Most women can get the extra nutrients they need from food if they eat a healthy, well-balanced diet. However, some women do need vitamin and mineral supplements to meet their extra nutrient needs during pregnancy. Your caregiver will tell you if you need a supplement, and the type you should use. Talk to your caregiver before taking any other kind of drug, including herbal (natural) supplements.

Multi-nutrient vitamin supplements are recommended for pregnant women to cover the increased need for folic acid, vitamins B-6, C and D and calcium, copper, iron and zinc. Folic acid (one of the B-vitamins that is also referred to as folate) is the "super star" vitamin for proper brain and nervous system development for the growing fetus. In addition, folate is of great importance for erythropoiesis (red blood cell formation). The recommended intake is 600-800 micrograms of folic acid a day. Although this super star will be in your prenatal vitamin, it's wise to include folate-rich foods in your diet. You can find folate in dark green leafy vegetables, whole grains, liver, dried beans and peas, peanut butter and asparagus.

 Both you and your fetus need additional amounts of iron during pregnancy. You need it for building your blood supply and your baby needs it to stockpile for future use. Since human milk and cow's milk are both low in iron, your baby will be able to draw upon this supply for the first three to six months of his life. For this reason, 30 to 60 milligrams of supplemental iron are recommended during pregnancy. Excellent dietary sources of iron are: dried fruits, spinach, liver, dark green leafy vegetables and sardines.

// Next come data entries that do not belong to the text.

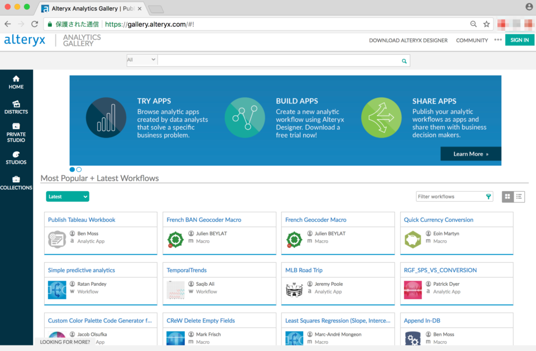
Task: Switch to list view of workflows
Action: pos(519,196)
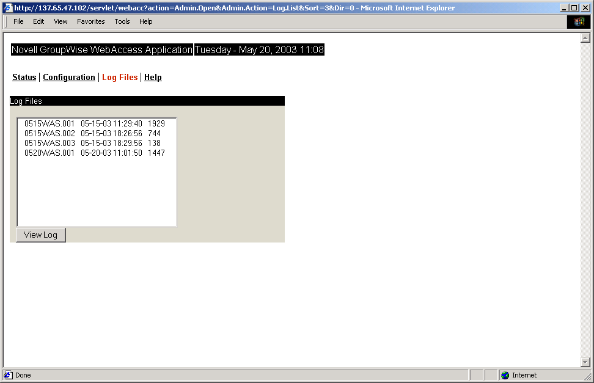Click the Log Files section header bar
The image size is (594, 383).
tap(147, 101)
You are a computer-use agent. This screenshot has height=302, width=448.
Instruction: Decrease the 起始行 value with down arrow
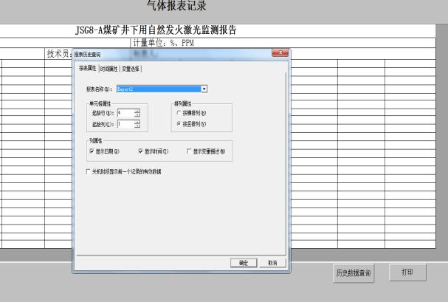tap(137, 114)
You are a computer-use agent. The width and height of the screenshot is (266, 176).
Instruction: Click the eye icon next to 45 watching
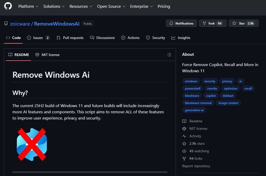pyautogui.click(x=184, y=151)
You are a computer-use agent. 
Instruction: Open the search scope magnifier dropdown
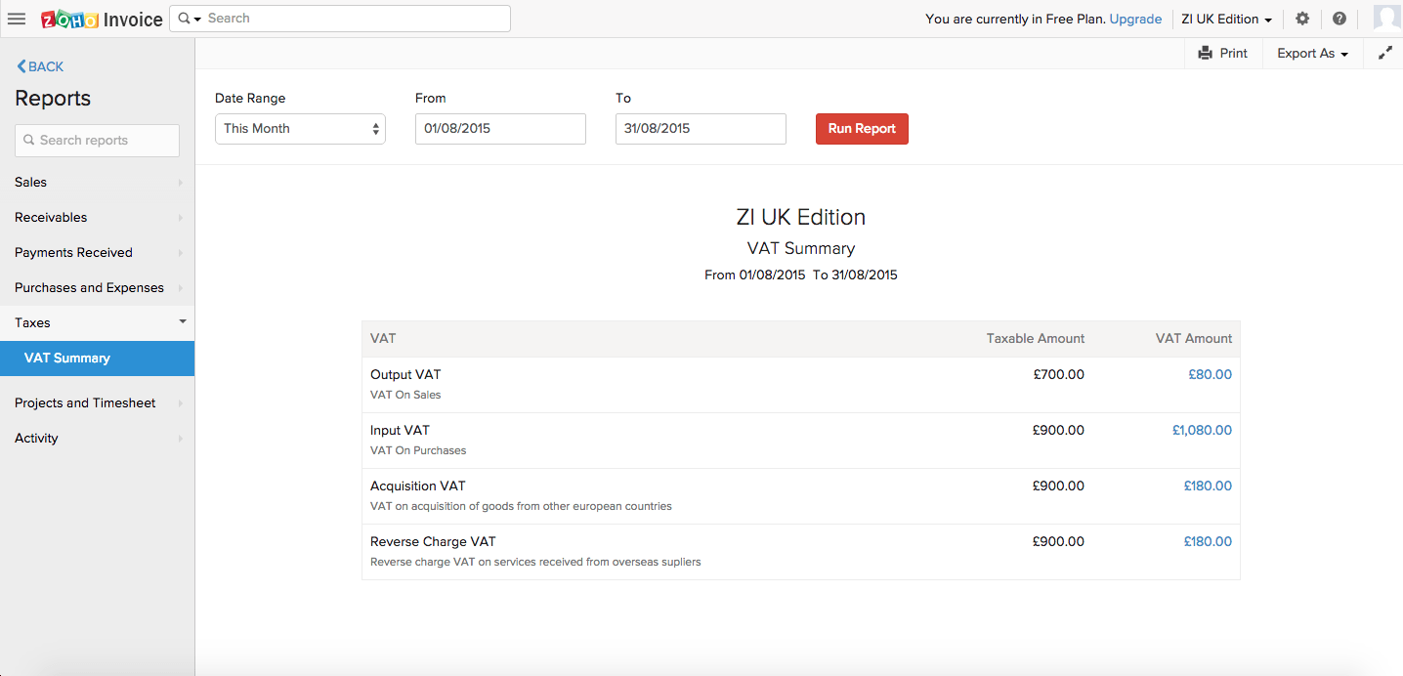[190, 19]
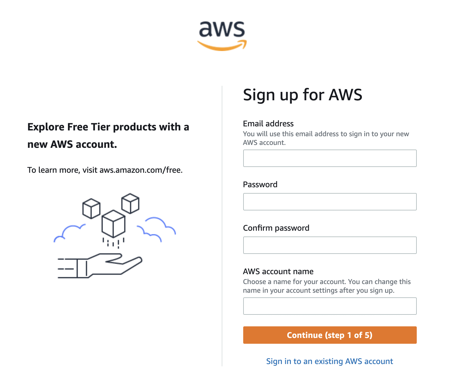Click inside the Email address field
This screenshot has height=382, width=451.
[329, 158]
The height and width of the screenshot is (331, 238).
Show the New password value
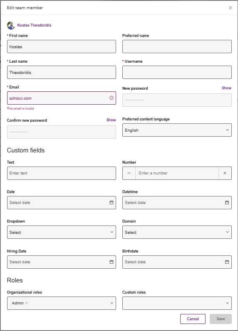[226, 88]
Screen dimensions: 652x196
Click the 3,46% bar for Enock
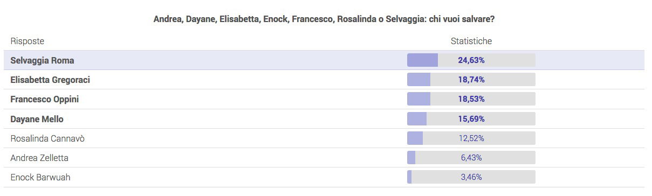tap(471, 177)
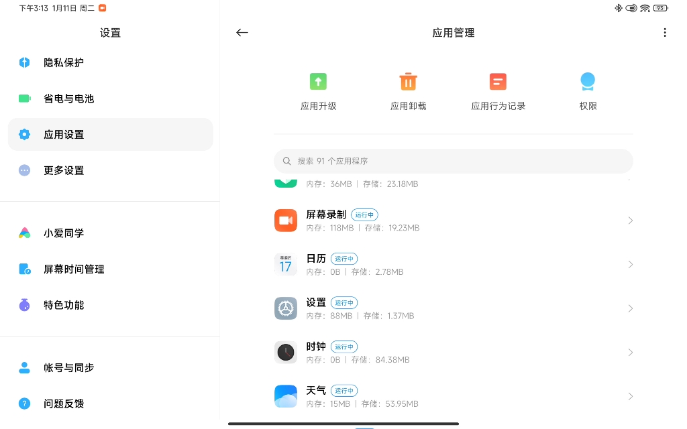Expand details for the 天气 entry
The width and height of the screenshot is (687, 429).
click(x=629, y=395)
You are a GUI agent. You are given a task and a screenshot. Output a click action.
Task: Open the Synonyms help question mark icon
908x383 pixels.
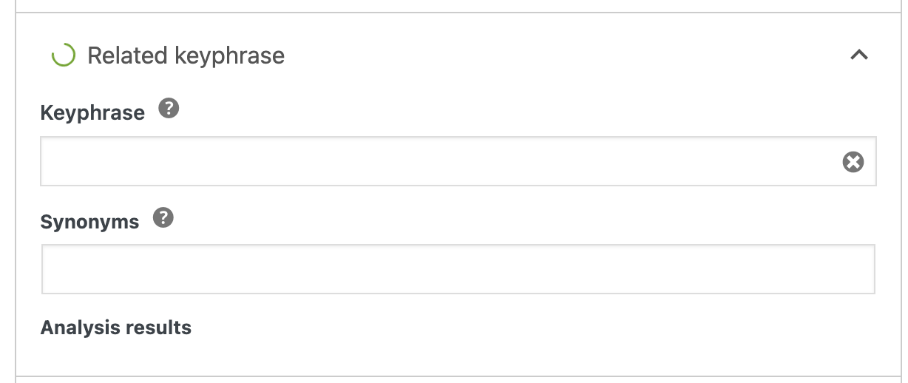tap(163, 218)
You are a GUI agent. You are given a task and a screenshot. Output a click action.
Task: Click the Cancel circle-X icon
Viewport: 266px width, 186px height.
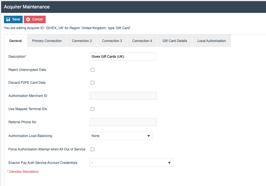tap(27, 19)
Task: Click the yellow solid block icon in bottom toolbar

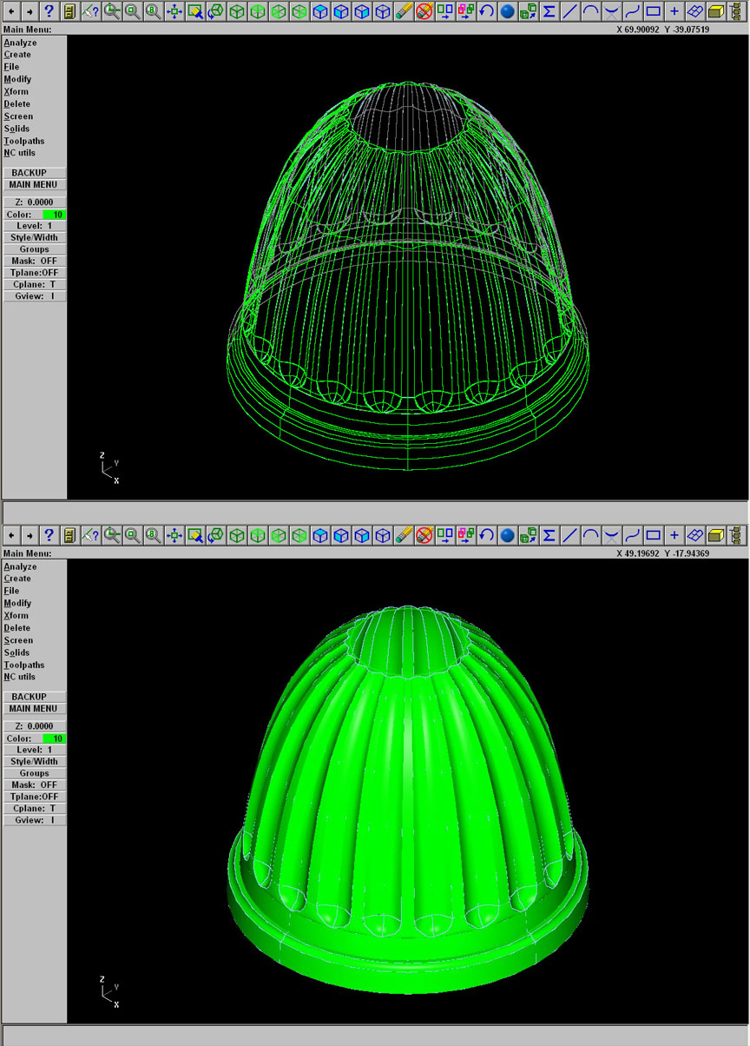Action: click(x=716, y=535)
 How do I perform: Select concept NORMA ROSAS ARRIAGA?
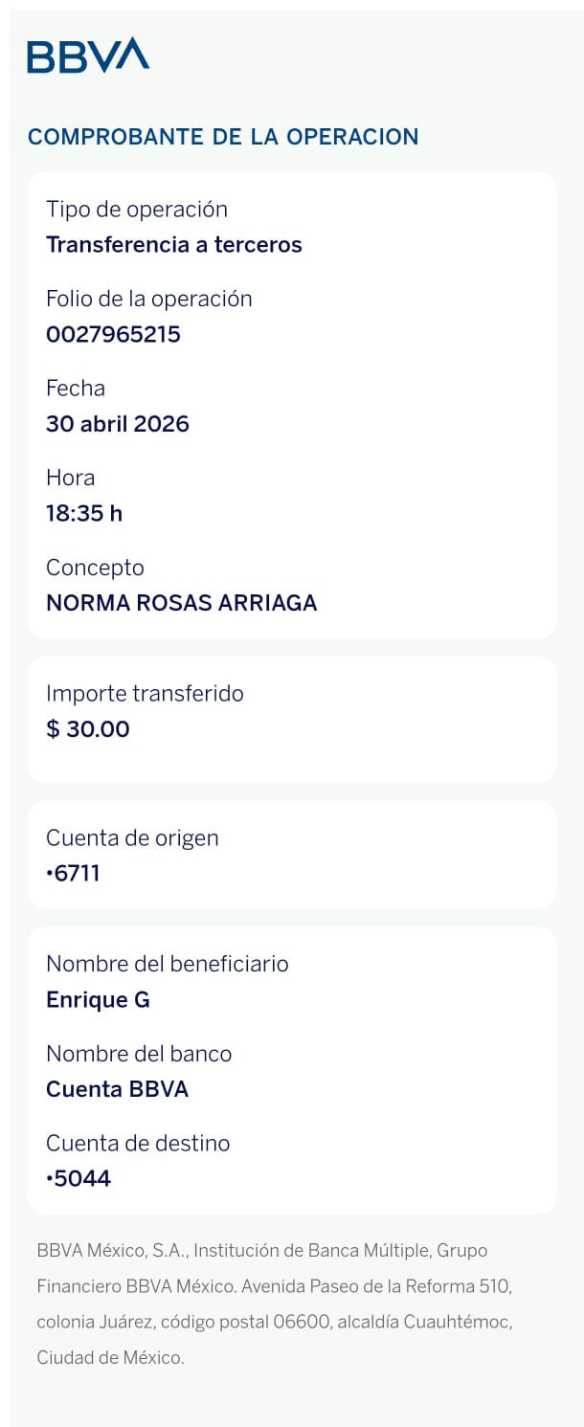pos(182,604)
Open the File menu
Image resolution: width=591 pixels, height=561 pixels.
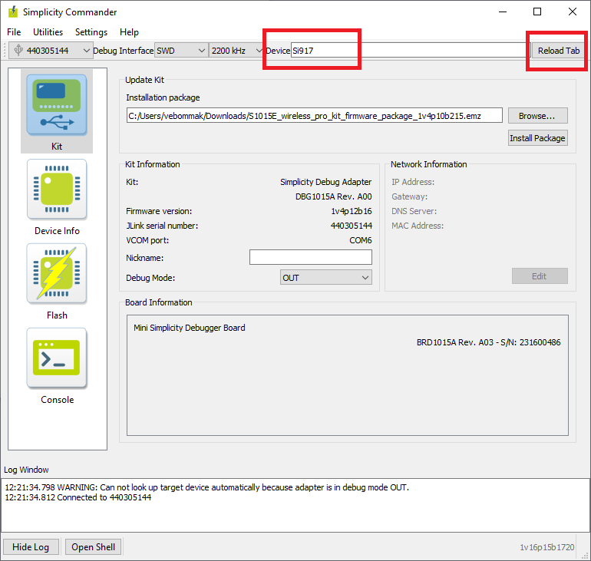(x=14, y=32)
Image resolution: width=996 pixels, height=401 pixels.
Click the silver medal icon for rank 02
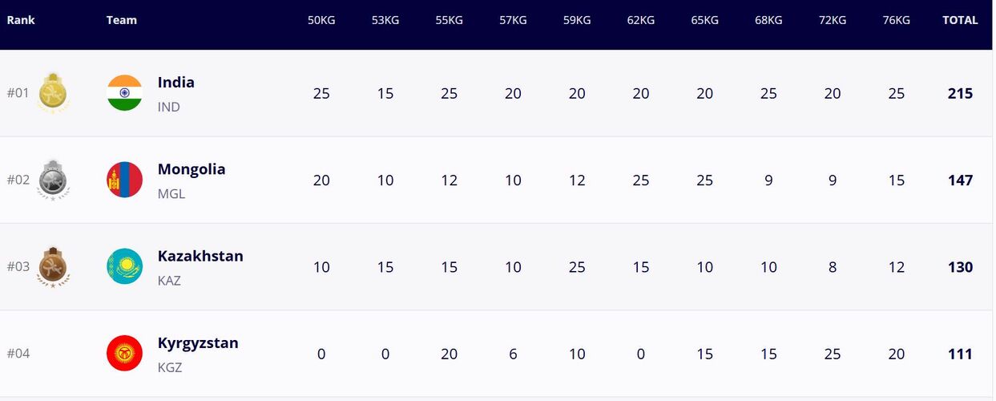click(x=54, y=180)
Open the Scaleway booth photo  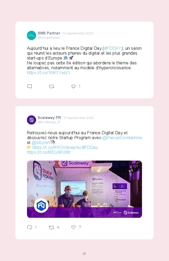(x=85, y=189)
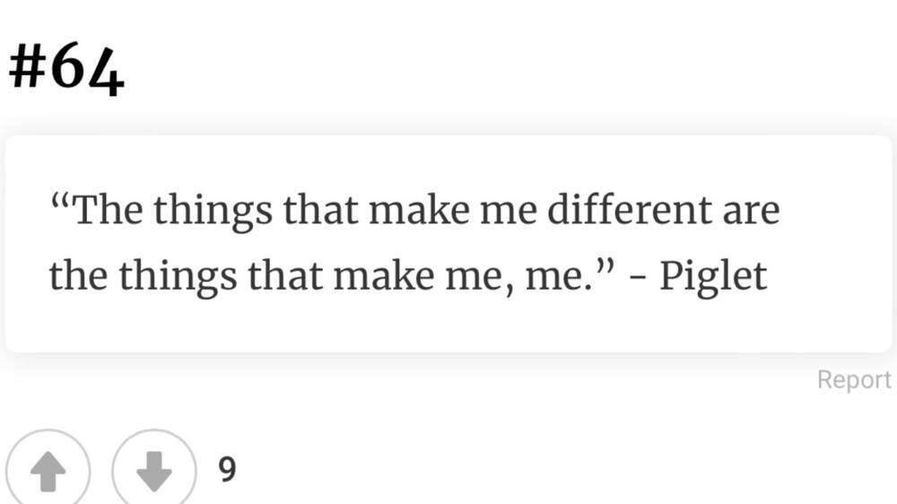Click the word "Piglet" in the quote
The width and height of the screenshot is (897, 504).
point(713,277)
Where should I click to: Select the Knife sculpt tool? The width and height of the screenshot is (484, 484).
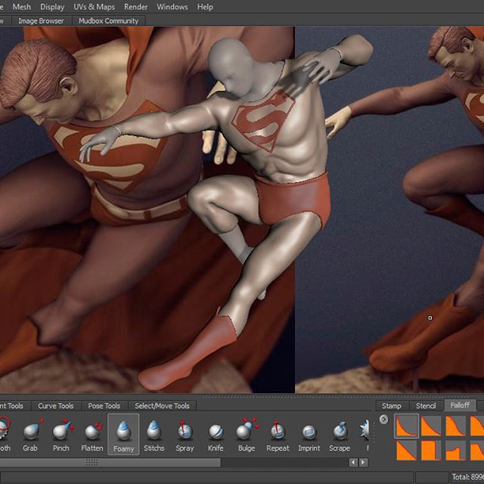[216, 433]
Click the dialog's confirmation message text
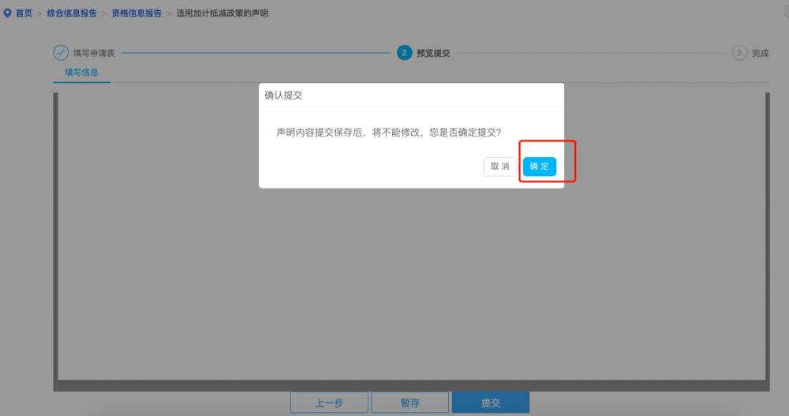Screen dimensions: 789x416 388,133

 Calcium is needed for the proper calcification of your growing baby's bones and teeth, which is why you should be sure to drink at least four cups of skim milk or the equivalent amount (i.e., 1 ounce of cheese, 1 cup plain yogurt or 1 1/2 cups of cottage cheese) of dairy products each day during your second and third trimesters. If you don't eat enough calcium, your body will automatically draw it from your bones—making sure your baby gets what he needs, but at the expense of your skeleton. However, women who do not eat milk products may need a calcium supplement. Talk to your caregiver about calcium supplements if you do not regularly eat good sources of calcium. The amount of calcium you need is about 1,300 mg if you are between 14 and 18 years old and 1,000 mg if you are 19 to 50 years old.

The other vitamins and minerals that are required during pregnancy can be met by a well-balanced diet that contains the appropriate increase in nutrient-dense calories combined with a pre-natal vitamin mineral complex. Eat a healthy diet, even if you take a prenatal vitamin. You may forget to take your vitamin for a day. If you forget, do not take double the amount the next day.

Folic acid: The amount of folic acid you need before you get pregnant is at least 400 micrograms each day. Folic acid helps to form your baby's brain and spinal cord in early pregnancy. During pregnancy, your daily need for folic acid increases to about 600 mcg. Include folic acid in your diet each day by eating citrus fruits and juices, green leafy vegetables, liver, and dried beans. Folic acid is also added to foods such as breakfast cereals, bread products, flour and pasta.

Iron: This mineral is important because it helps the baby's blood and your blood carry oxygen. Good sources of iron are meat, liver, poultry, oysters, and fish. Other sources are beans, vegetables (spinach, peas, broccoli), and fortified cereals and breads. Your body will absorb iron better from non-meat sources if you have a source of vitamin C at the same time. Drink tea and coffee separately from iron-fortified foods and iron supplements. You need about 30 mg of iron during pregnancy.